Naomi and I met in September of 2015 while sharing a yoga mat underneath an aged pine in Yosemite National Park. A group of climbers had gathered, trading tales of glory and defeat on the rock walls of Yosemite and, by chance, Naomi was perched next to me.

Having just overheard my story of getting whipped on a moonlit run over a 9,000-foot High Sierra pass, Naomi turned to me and asked point blank, “Wanna run the Grand Canyon?”

As she began to expand on her idea, her excitement growing, I whispered to a friend behind me while pretending to casually sip on my beer, “What’s her name again?”

“Naomi,” my friend silently mouthed back at me. Our introduction thus made, our fall schedules discussed, we settled for trying the run in late November. It would be my first ultra-distance run, and only my second time really hanging out with her.

But, first, we decided on a shake-out run in Yosemite Valley. A month later, Naomi and I were driving in her green van named Gunter (which she periodically lives in), up the winding roads that access Yosemite, under a full moon. As she wrapped up a story about finishing college back in Colorado, I pushed her panting, slobbering black Lab off my lap and asked, “Wait a minute … How old are you?”

“Twenty-three,” she replied. I had just turned 31. Ah, the over-exuberance of youth. No wonder she was so willing to drag me along on a run that I was utterly unqualified to attempt.

In Yosemite, our training mission was a mini-Grand Canyon-style run—17 miles and around 5,900 feet of elevation gain. Starting at the top of the densely wooded Glacier Point Trail, we descended the switchbacks of the deceptively named Four Mile Trail (it’s actually 4.8 miles) down to the parched valley floor. Crossing what was left of the Merced River after years of drought, we quickly began to climb the opposite side of the valley on the Yosemite Falls Trail. We had started the day running downhill through a fairyland-like mossy forest, but the trail soon ascended rocky, arid switchbacks baking in the afternoon sun. The rim seemed so close, yet the switchbacks continued and continued like the Groundhog Day of trails. Hitting her stride, Naomi bolted ahead to the turnaround point.

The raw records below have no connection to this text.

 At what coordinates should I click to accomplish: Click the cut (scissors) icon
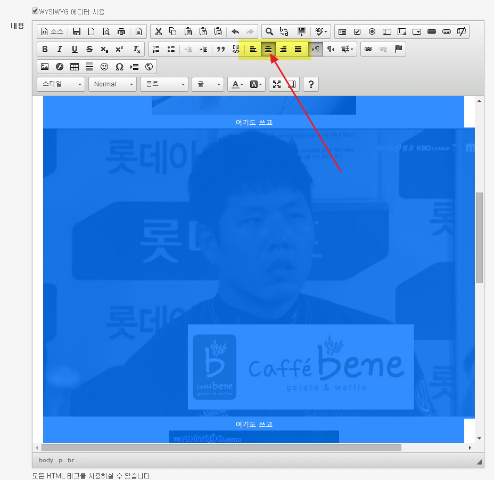158,31
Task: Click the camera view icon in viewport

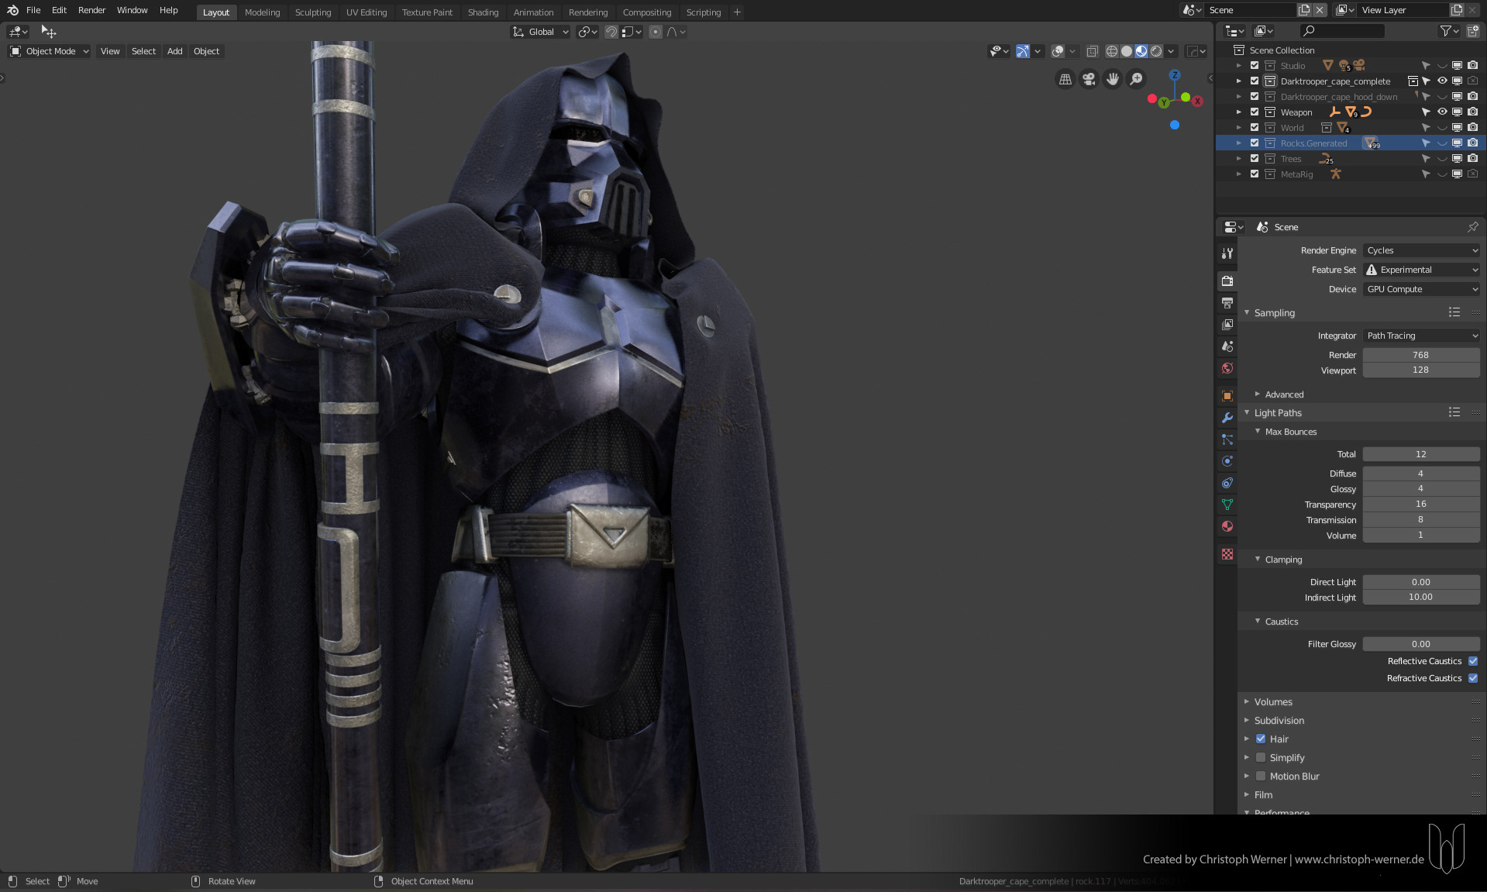Action: click(x=1089, y=79)
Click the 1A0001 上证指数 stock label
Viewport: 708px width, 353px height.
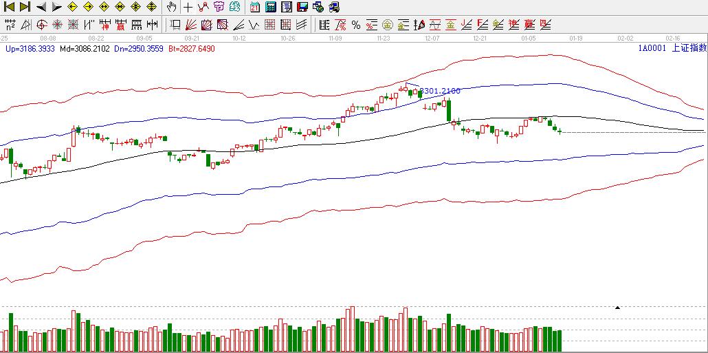[x=672, y=48]
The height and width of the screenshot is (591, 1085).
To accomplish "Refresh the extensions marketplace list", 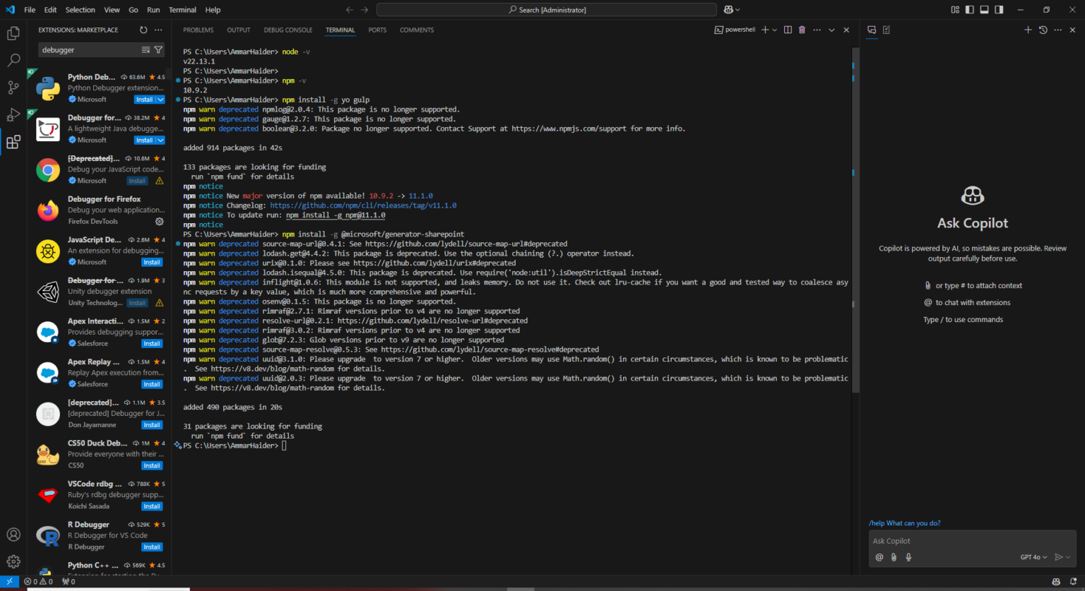I will (x=143, y=30).
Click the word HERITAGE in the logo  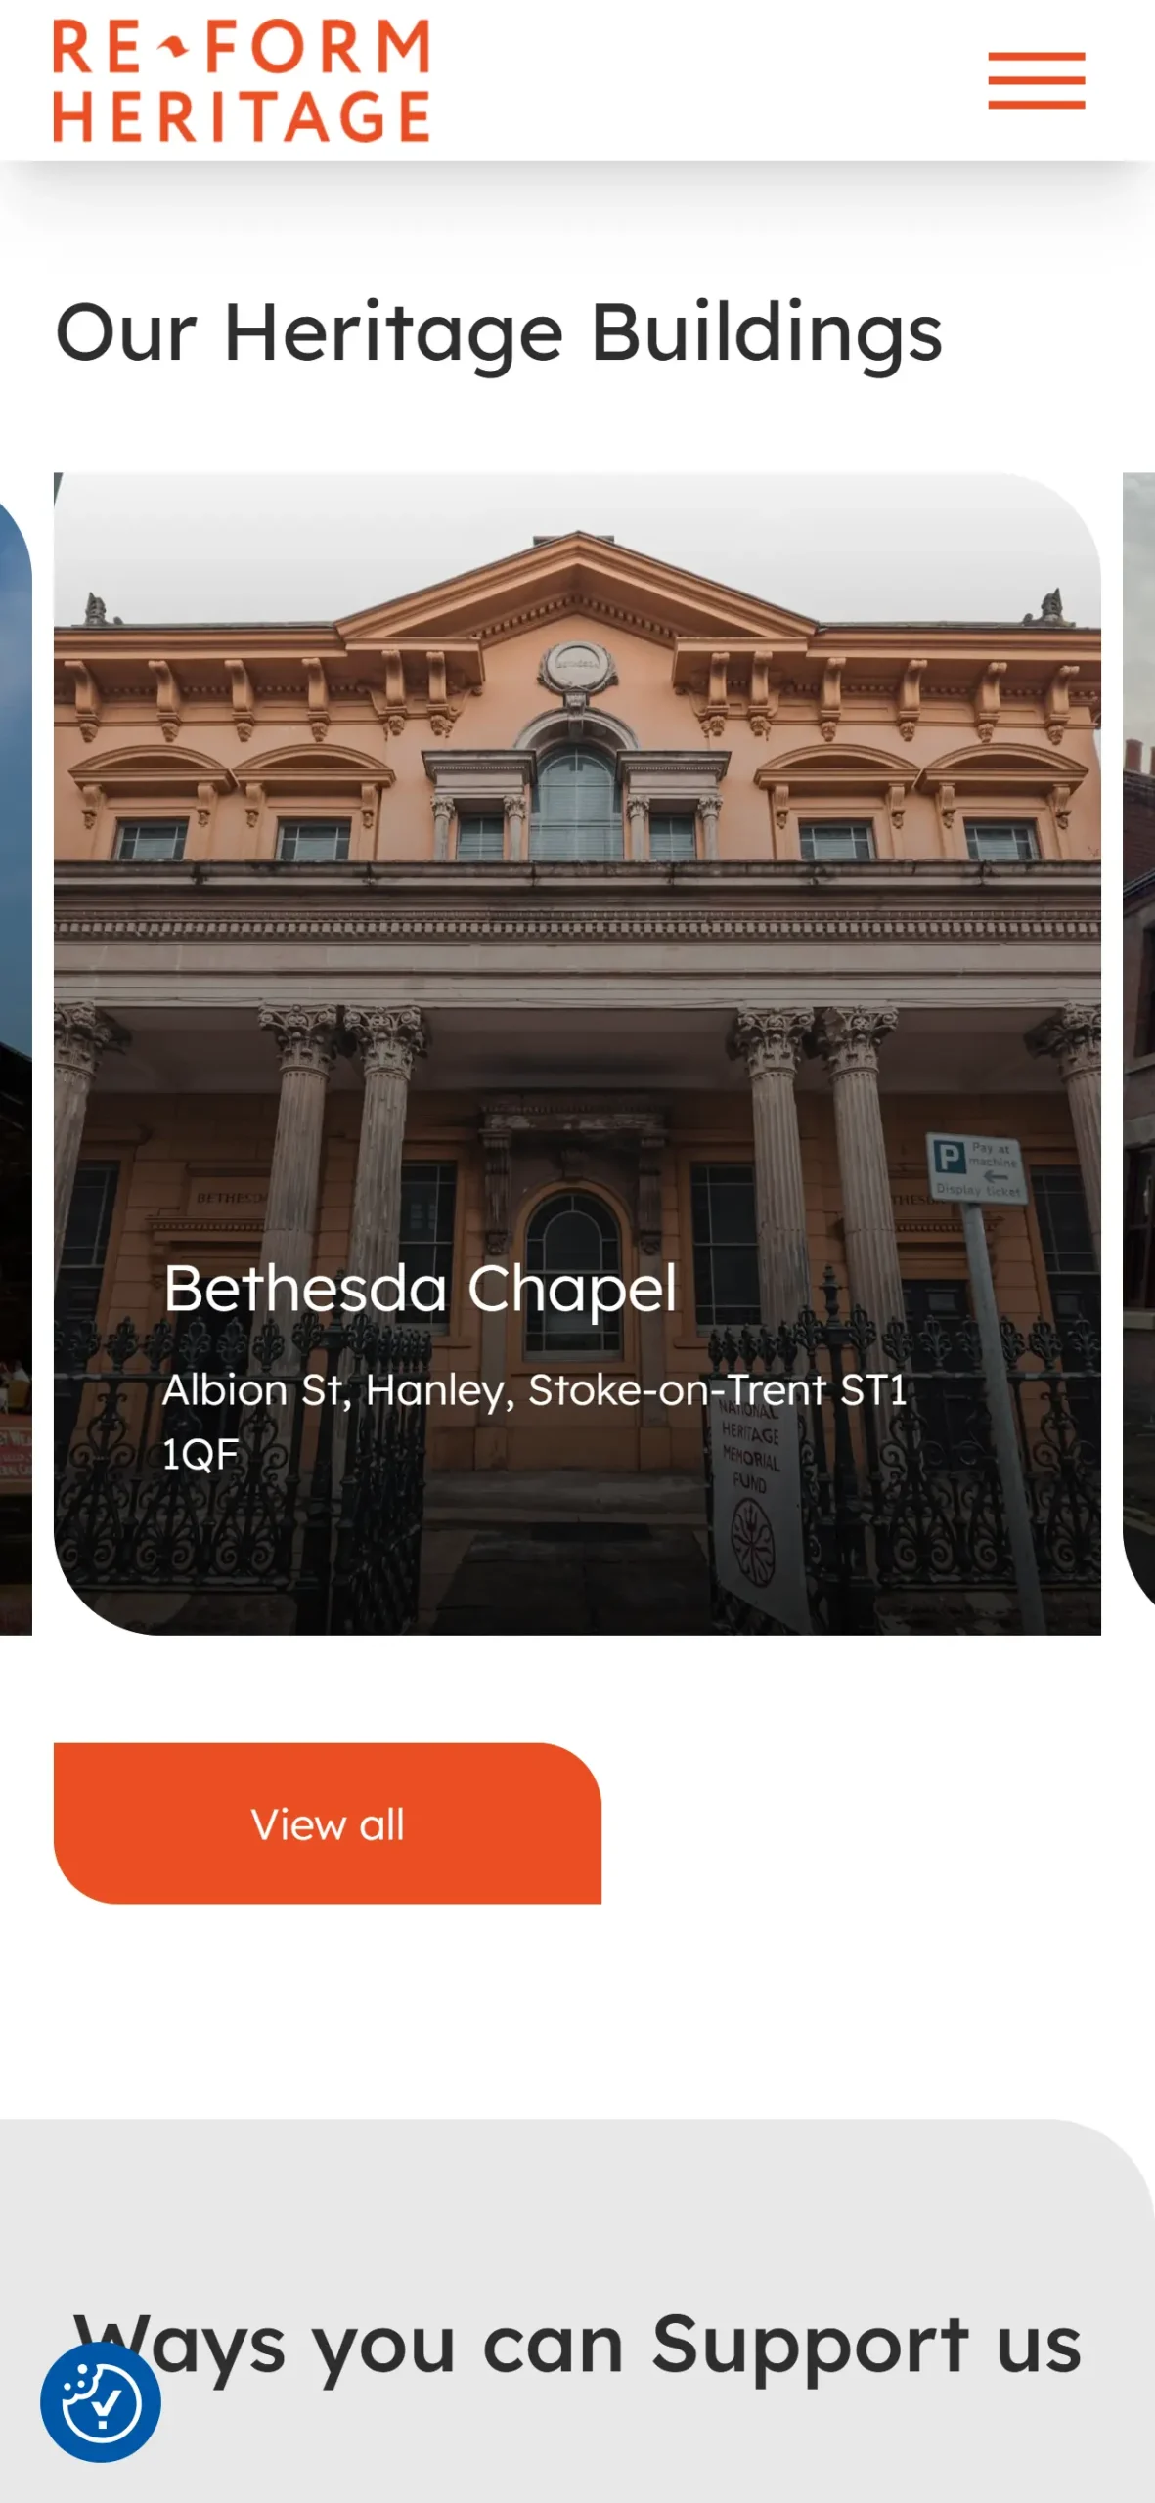click(242, 115)
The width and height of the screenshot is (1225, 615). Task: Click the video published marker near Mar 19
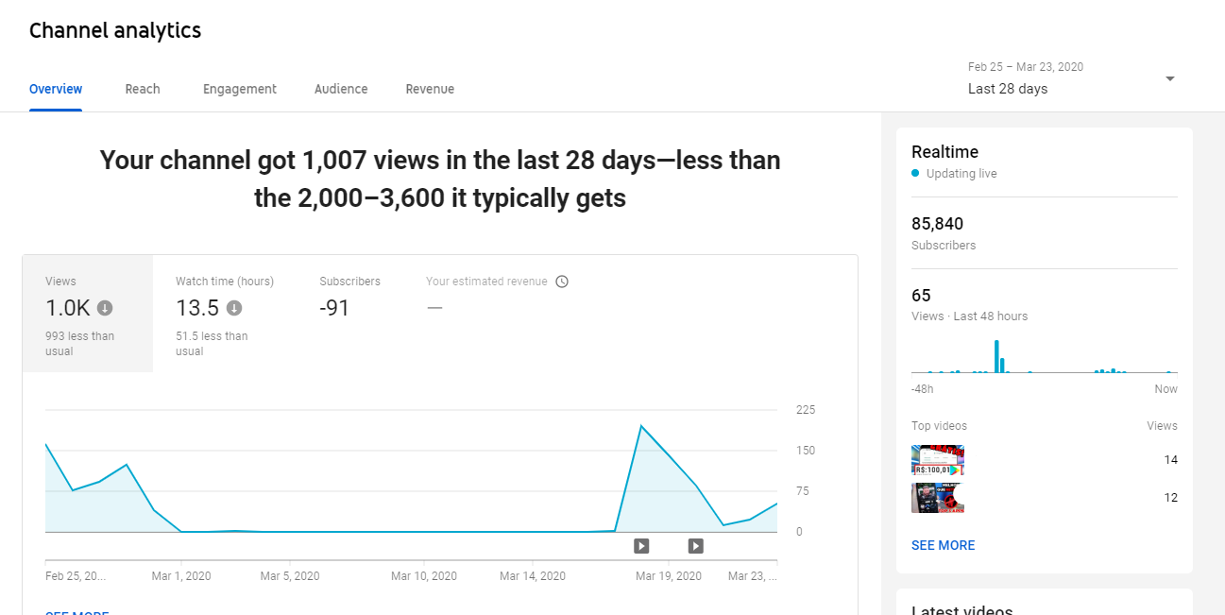tap(641, 545)
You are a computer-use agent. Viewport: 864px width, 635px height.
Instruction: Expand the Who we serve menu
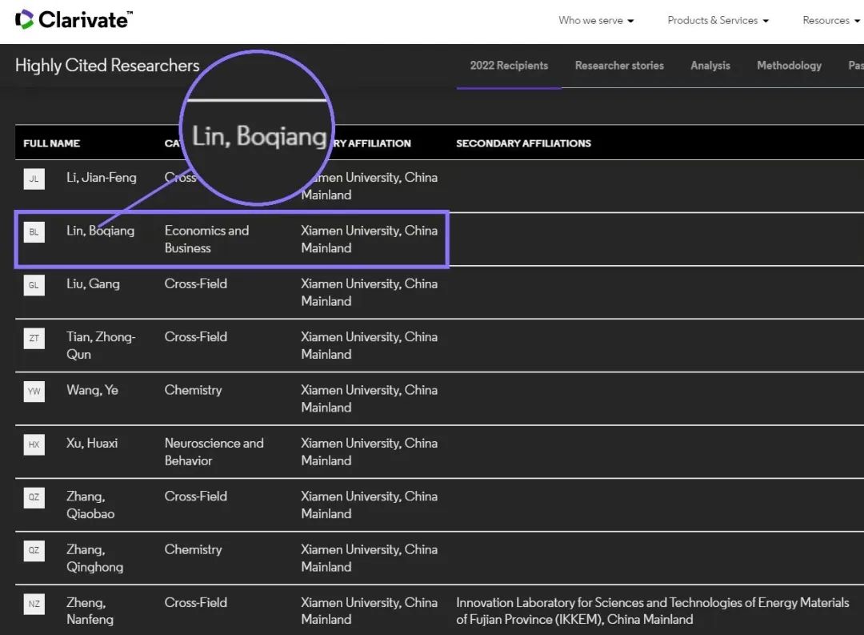[596, 21]
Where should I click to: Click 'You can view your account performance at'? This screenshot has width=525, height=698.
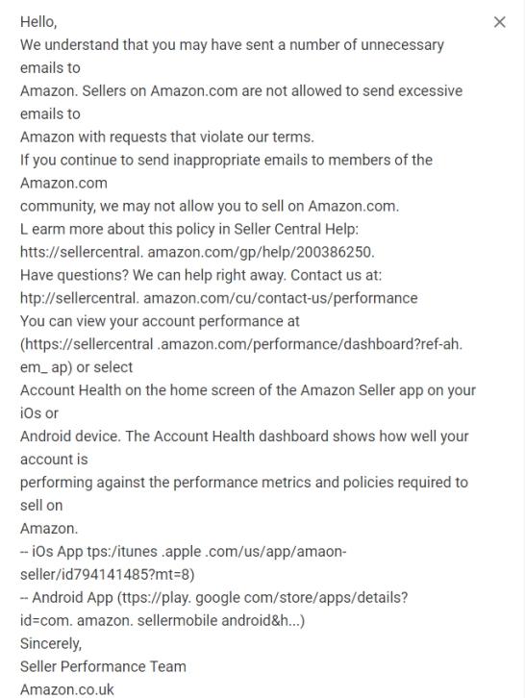point(160,321)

“Dude, you look horrible,” she said with a smile as I finally caught up to her.

“Thanks,” I managed, not sharing in her enjoyment. Lying in the shade, our planned five-minute break turning to 20, I dry heaved, sick from heat and gels.

Looking at her GPS and pacing like a race horse, Naomi glibly informed me, “Hey, at this point you’d be almost a fifth of the way done with the Grand Canyon.”

She genuinely thought that she was providing encouragement.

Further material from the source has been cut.